Thursday, November 6, 2014

Softening the impact of breast cancer chemo

Humorous photos don't appear in 'Rollercoaster' but helped couple deal with hair loss

Rhoda Draws in her studio.
Humor can help patients and caregivers cope.

So can artistic flights of fancy.

At a time when her breast cancer and chemo-induced loss of hair turned my wife, Nancy Fox, into a portrait of cheerlessness, Rhoda Draws, a painter-caricaturist-friend based in Mill Valley, California, superimposed some playfulness on half a dozen photographs.

Nancy couldn't help but smile.

Nor could I.
Nancy, digitally enhanced.
Rhoda, who's also an author and teacher, presented the re-imagined photos (aka digitally enhanced, or cyber-imaged) to Nancy as a gift.

Immediately, my wife for a while stopped mourning the loss of her shoulder length, red hair — what she describes in my new book, "Rollercoaster: How a man can survive his partner's breast cancer," as "the one part of my body that I have loved unconditionally."

None of the distinctive photos accompany my narrative. Not because Nancy doesn't appreciate them 20 years after her diagnosis and treatment, but simply because I, Woody Weingarten, didn't use any illustrations at all in the book.

Nancy used the six re-imagined, often whimsical photos on a one-page flyer she sent to friends and family members who aided her. She added this text: "Thanks for your helping hands…and your loving heart…during all my changes."

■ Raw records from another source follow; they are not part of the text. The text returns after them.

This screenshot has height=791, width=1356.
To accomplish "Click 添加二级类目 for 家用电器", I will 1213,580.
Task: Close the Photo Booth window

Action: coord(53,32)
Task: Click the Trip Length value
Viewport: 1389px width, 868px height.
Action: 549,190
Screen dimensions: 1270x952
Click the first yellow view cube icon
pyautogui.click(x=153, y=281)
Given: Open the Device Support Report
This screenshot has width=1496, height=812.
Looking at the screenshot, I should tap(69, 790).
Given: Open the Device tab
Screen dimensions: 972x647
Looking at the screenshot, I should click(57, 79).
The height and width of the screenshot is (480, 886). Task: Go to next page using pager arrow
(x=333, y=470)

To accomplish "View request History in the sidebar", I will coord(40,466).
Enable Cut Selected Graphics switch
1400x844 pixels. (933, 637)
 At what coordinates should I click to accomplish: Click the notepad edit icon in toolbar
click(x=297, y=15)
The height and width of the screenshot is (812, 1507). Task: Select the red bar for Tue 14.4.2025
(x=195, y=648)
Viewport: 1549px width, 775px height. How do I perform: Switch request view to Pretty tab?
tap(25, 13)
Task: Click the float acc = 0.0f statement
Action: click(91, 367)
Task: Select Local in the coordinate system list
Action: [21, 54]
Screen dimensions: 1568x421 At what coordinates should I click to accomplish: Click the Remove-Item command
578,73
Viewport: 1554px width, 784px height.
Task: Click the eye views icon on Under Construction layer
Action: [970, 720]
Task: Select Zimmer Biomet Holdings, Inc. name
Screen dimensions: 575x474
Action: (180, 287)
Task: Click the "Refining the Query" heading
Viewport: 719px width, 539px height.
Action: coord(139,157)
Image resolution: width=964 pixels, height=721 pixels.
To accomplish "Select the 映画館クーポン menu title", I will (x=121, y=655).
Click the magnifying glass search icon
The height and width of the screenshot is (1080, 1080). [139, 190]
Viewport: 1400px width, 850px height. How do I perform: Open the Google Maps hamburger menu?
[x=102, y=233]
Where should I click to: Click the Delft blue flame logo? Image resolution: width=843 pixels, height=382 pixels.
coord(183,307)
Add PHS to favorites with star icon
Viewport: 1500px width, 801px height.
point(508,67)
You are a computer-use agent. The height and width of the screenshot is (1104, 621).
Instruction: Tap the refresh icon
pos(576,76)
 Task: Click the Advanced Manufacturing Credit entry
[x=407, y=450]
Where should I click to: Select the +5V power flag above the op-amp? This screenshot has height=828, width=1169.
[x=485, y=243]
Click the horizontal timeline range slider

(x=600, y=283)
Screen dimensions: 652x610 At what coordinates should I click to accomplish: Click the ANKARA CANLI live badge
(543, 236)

The front of our refrigerator is decorated with two of the images — on magnets. They still make us smile, every day.

And cope.

And remember the ups and downs of the past triggered by passages in "Rollercoaster."

Such as:

• "Her dread of going bald had careened off the charts. Just before turning out the lights she recalled that as a girl with braids down to her waist, she'd panicked when her mother demanded she cut them off."

• "I do wish she could consistently see herself as I do, as a beautiful creature with or without hair."

• Sadness about her missing hair — even though that loss was temporary — remained the biggie for Nancy. A year after her final treatment, she wrote in her journal that it 'was clearly the psychologically devastating part of the cancer."

• It had taken more than two years before she could look at images of her baldness…She agreed at last to put the photos of her hairless stage into two albums…[She] triggered my caregiver button: 'You and I will never see it the same way,' I replied sincerely. 'Your high cheekbones and eyes showed off better when there was no hair to look at. The fact is, you're lovely both ways.'"

Two decades after her breast cancer diagnosis, Nancy's loveliness still makes me tremble.

Even though her hair is draped around her shoulders again.